Bien entendu, le REDD peut améliorer la viabilité de la production agricole grâce à des parcelles de terre dégradée, et ainsi, soulager potentiellement la pression motivant la culture intensive. Toutefois la superficie de terre nécessaire pour palier à la future demande en nourriture, carburant et fibre est immense: 400-500 millions d’hectares de nouvelles plantations et de terres cultivées pourraient être utilisées d’ici 2050, supposant une évolution de plus de 2-3 pourcents des rendements annuels :un joli scénario compte-tenu de la productivité marginale des terres les plus dégradées.



Alors, à quoi ressemble le futur des techniques agricoles respectueuses de l’environnement dans un monde où les terres sont limitées, où les forêts sont de plus en plus confrontées à la consommation humaine? Nous ne prétendons pas connaître la réponse.

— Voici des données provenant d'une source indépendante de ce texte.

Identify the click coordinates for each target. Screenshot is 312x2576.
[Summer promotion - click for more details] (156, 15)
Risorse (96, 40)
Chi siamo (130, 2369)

Bien que l’agriculture « éco-respectueuse » offre des alternatives pour la diminution du carbone (en combinant dans un même but les actions pour la diminution des changements climatiques et la préservation de la biodiversité, par exemple), l’activité souffre de son manque de rendement auquel l’agriculture industrielle pallie notamment en ce qui concerne la production de nourriture, faisant se rencontrer une importante demande future due à une humanité toujours plus affamée et plus nombreuse, d’autant plus contraignante.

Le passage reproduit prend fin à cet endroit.